Suzanne Breen will also receive undisclosed damages from the union.
Ms Breen began defamation proceedings against the NUJ after its magazine published comments about her stance on protecting sources in her stories on the Real IRA.
The comments followed her victory in a legal battle with police in June 2009 who were trying to make her surrender information on dissident republicans.
Her libel action against the union, of which she is a member, was set to begin shortly at the High Court in Belfast.
However, the judge was told a resolution had been reached following negotiations.
Outside the court Ms Breen said: "It's been an extremely stressful time for myself. I'm delighted it's all over and very pleased with the outcome."
Her lawyer, Paul Tweed, said Ms Breen had taken the case with "the greatest of reluctance".
"However, such was the gravity and outrageous nature of the offending allegations, which not only sought to undermine her professional integrity, but also could have prejudiced her personal security and that of her young family, that she was left with no choice but to issue these defamation proceedings," he said.
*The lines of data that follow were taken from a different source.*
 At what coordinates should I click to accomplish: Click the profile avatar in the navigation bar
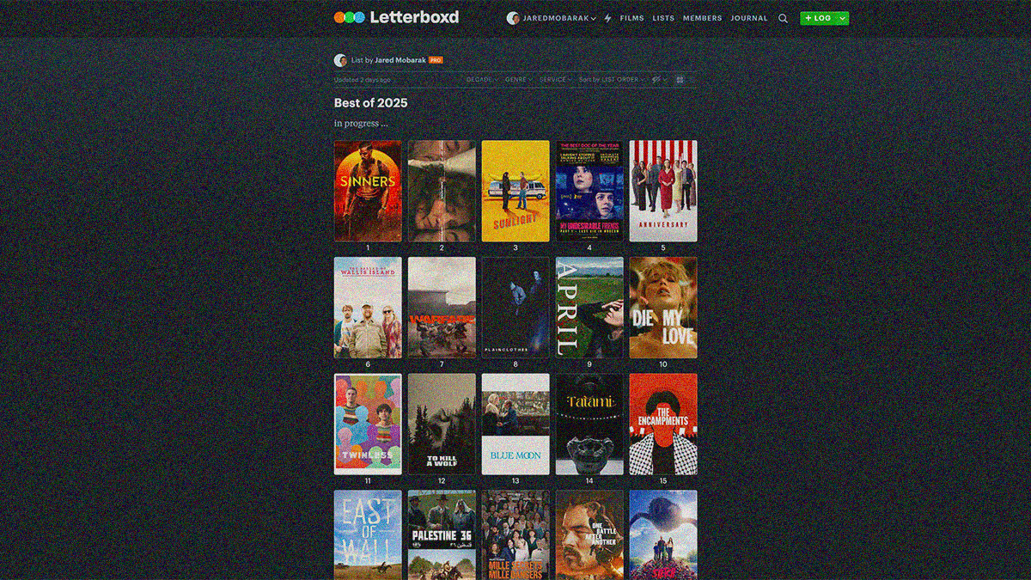[x=513, y=17]
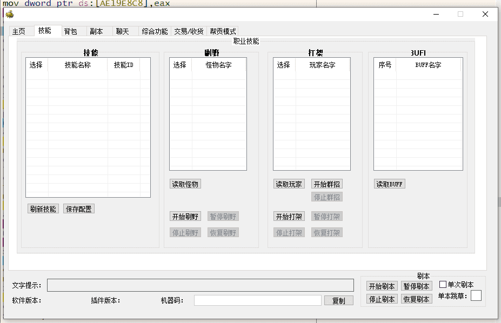Start farming with 开始刷野 button
This screenshot has width=501, height=323.
point(185,217)
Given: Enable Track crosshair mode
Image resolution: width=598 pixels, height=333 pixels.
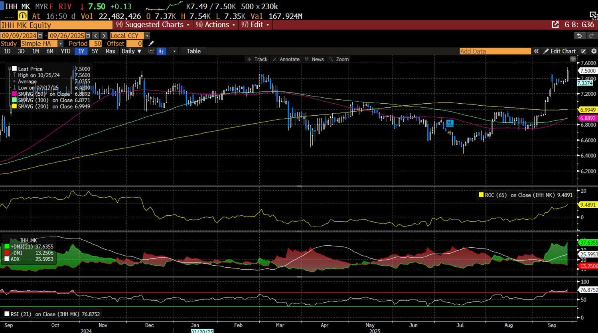Looking at the screenshot, I should 257,59.
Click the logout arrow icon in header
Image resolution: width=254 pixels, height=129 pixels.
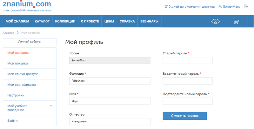click(246, 6)
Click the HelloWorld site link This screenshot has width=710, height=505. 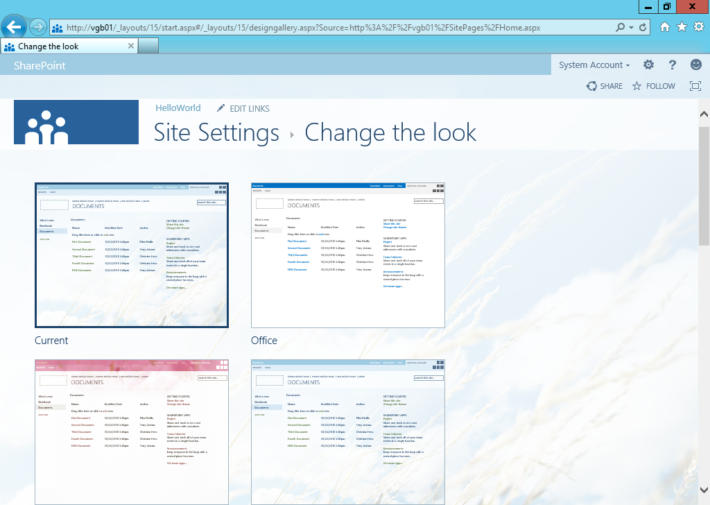pos(178,108)
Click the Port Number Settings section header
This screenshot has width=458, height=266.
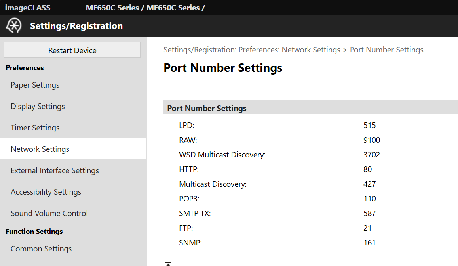pos(207,108)
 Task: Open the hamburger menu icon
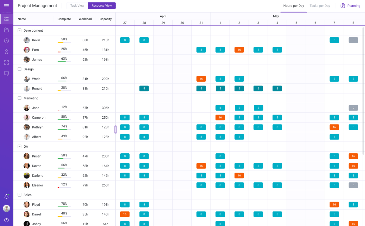[6, 6]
The amount of damages the journalist will receive will not be revealed as part of the agreement.
But Mr Tweed said Ms Breen was "relieved and very satisfied" with the settlement.
He said the agreement included "a categoric retraction and apology, payment of substantial damages and an indemnity in relation to her legal costs".
"My client believes that her actions will not only have totally vindicated her own reputation, but will also serve to protect other journalists from being put in a similar unsatisfactory position in the future, in circumstances where total impartiality and independence are of vital and fundamental importance to their professional standing," Mr Tweed added.